(Stored data entries)
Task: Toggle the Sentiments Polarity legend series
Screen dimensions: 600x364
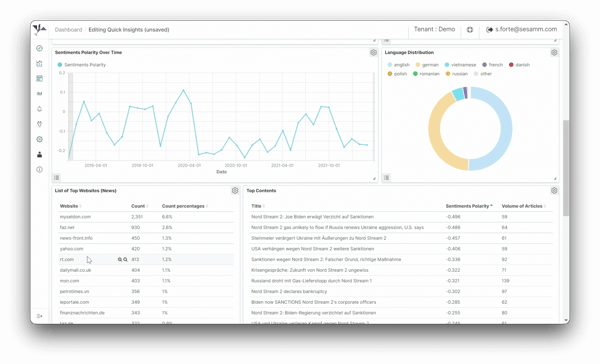Action: pyautogui.click(x=82, y=65)
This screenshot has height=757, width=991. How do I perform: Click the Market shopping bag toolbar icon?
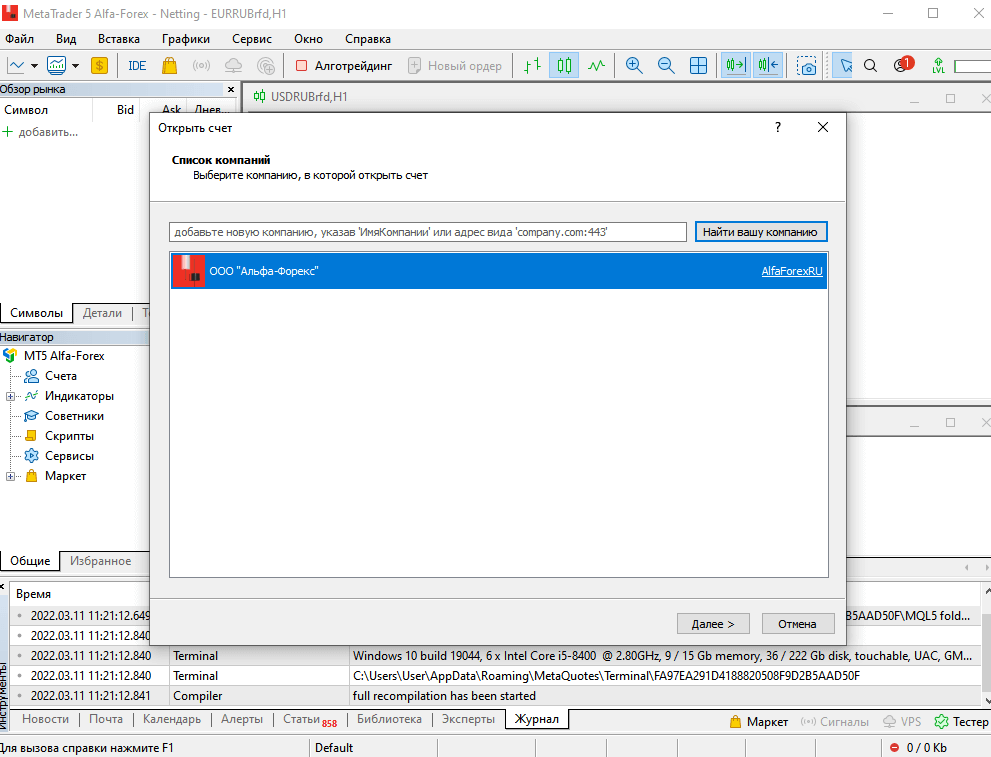(x=170, y=66)
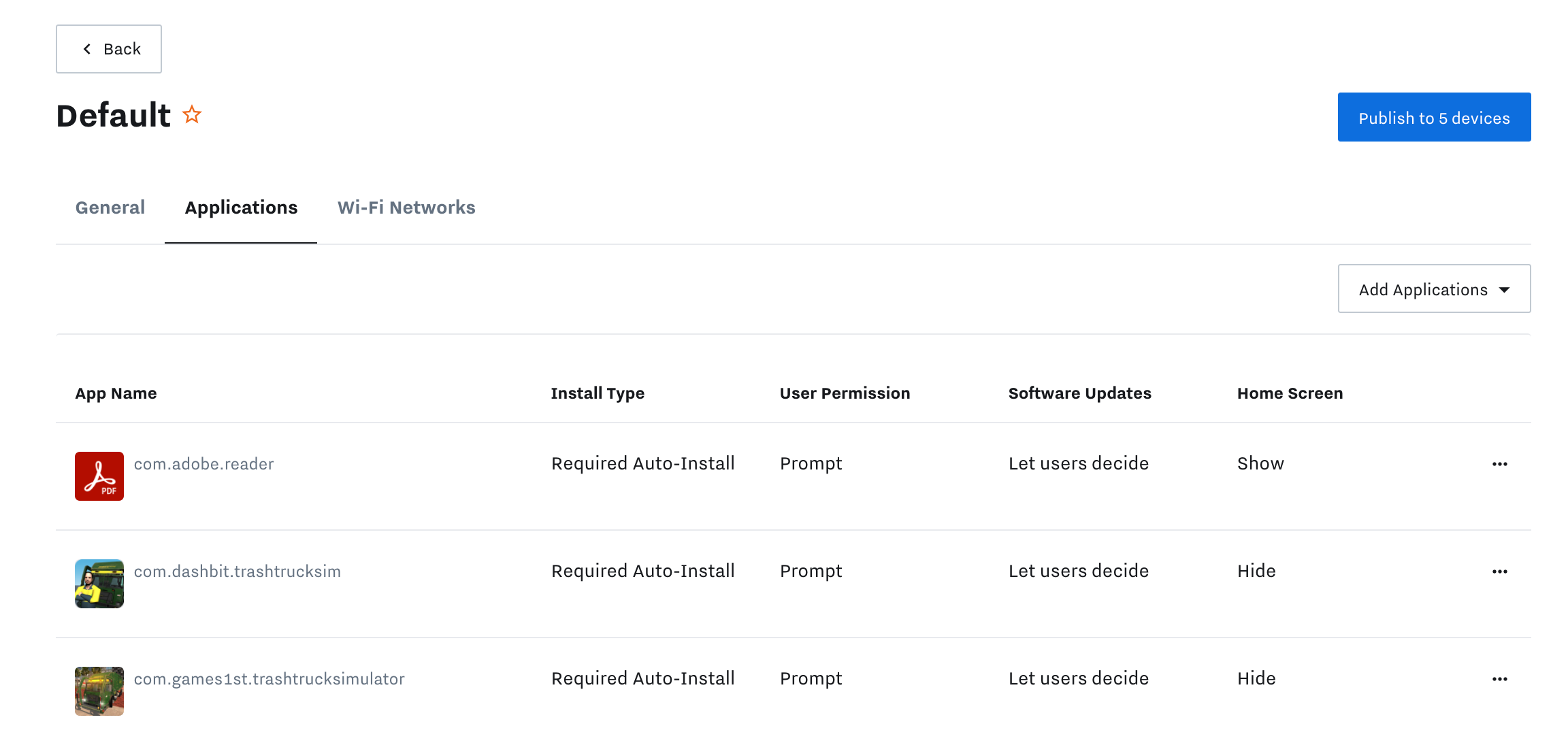The width and height of the screenshot is (1568, 743).
Task: Switch to the Wi-Fi Networks tab
Action: click(406, 208)
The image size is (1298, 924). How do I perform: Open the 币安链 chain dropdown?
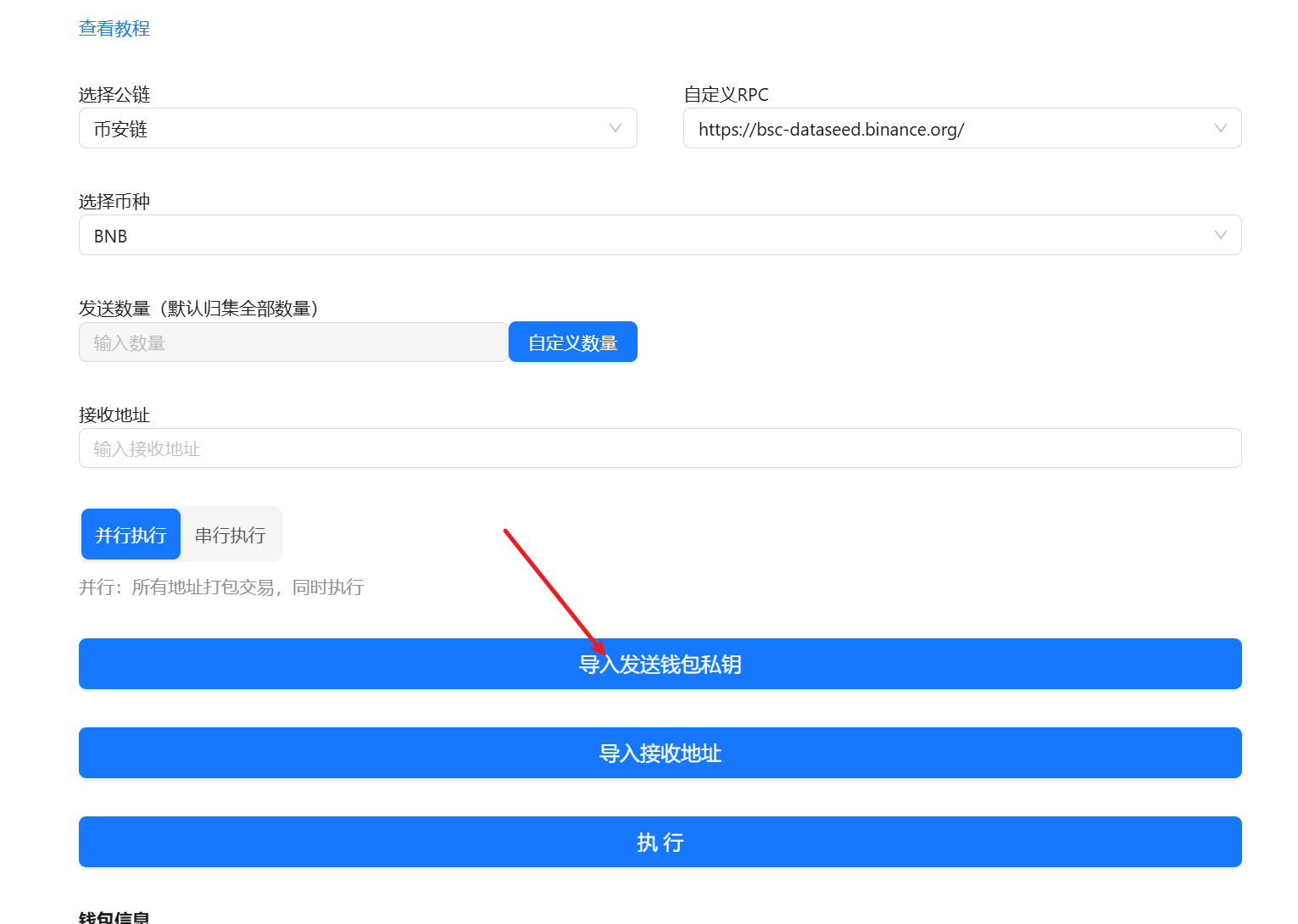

Task brief:
Pictures are not part of the copy; transcribe the rest of the data verbatim.

Task solution:
Task: Toggle the Sentiments Polarity legend series
Screen dimensions: 600x364
Action: pyautogui.click(x=82, y=65)
This screenshot has height=757, width=991. How do I perform: Click the Market shopping bag toolbar icon?
(x=170, y=66)
The width and height of the screenshot is (1568, 743).
Task: Switch to the Wi-Fi Networks tab
Action: click(406, 208)
The image size is (1298, 924). How do I perform: Open the 币安链 chain dropdown?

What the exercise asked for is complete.